While they did not suffer the brutalities of the concentration camps half a world away in Europe, they were still prisoners behind barb-wire fences who faced prejudice, humiliation and human indignities.  But during the three and a half years at the camp, they built lives and a town complete with a general store, barbershop, beauty parlor, bank, school, hospital, churches and a newspaper.  Most had jobs working in the fruit orchards, raising livestock, tending gardens (vegetable and ornamental), digging irrigation canals, or working in the camoflauge netting factory located in the camp.  Others were doctors, nurses, teachers, police officer or firefighters.  They were paid for their work, from $12 to $19 per month.

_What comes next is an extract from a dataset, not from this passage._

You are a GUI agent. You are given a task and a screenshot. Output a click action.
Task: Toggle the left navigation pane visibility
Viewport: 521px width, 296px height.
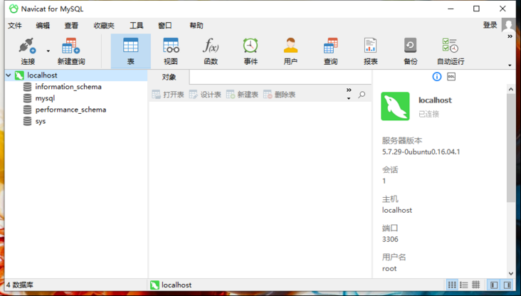tap(494, 285)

Offerings left on the memorial at Manzanar
In 1988, President Reagan issued a formal apology and each survivor was awarded $20,000 - small compensation but a wrong at least acknowledged.  All that is left today is a huge auditorium which now serves as the Visitor Center and exhibit hall (including an excellent 22-minute film on the camp and a few of the survivors), a few reconstructed barracks in which the internees lived, and a cemetery with a memorial.  Only 15 people were actually buried here, nine of whom were relocated after the war at families' request; others who perished here were cremated and the ashes were returned to their families after the war ended.

The same thing happened in Canada, except that men were separated from their families and sent to work camps, and most prisoners weren't released until 1949 (four years AFTER the end of the war).  The Canadian government had sold the Japanese-Canadians' property and belongings in order to pay for their food and housing, so these people truly lost everything.  What a horrible mark in mankind's history; one we can never erase but must remind ourselves of constantly to help prevent following the same ugly path.

Since a very cold spell is expected, we head 300 miles south to the Anza-Borrego Desert State Park.  We drive through gorgeous, although cold and very windy, sunshine all the way down state Highway 395 to Interstate 15 where the clouds are dark and signs announce icy conditions on the highway west through the San Bernardino Mountains.  This worries me - we have never pulled the trailer in snow or ice, but if big trucks can do it, then so can we; and it'll be good practice for our drive home to Ontario.  We head down the mountain pass into fog and rain - we are lucky that we are on the very edge of the front passing through and the sun is just starting to peak out.  The ice has melted.  As we continue south and head back east a bit from the interstate towards the state park, we run into ice pellets blowing into us and across the road.  We are, once again, back in the mountains, with elevations just over 3,000 feet.  Fortunately, the roads are still dry and not slippery.  As we near the park Visitor Center and campground, it is dark and we have to descend over 2,000 feet along a very twisting, steep mountain road for about 10 miles.  But we arrive safely and have a late dinner.  Later that night, I realize how tense I must have been in the passenger seat as my neck, back and upper arm muscles are throbbing.  Grady is just happy to be out of the truck after such a long drive that started at 9am and ended at 6pm.

1 comment:

  1. Wow. That first pic is amazing. We were at a Japanese Internment Camp (Amache)in Colorado. Sandra Dallas wrote Tallgrass about that place. You might like to read it. Keep safe.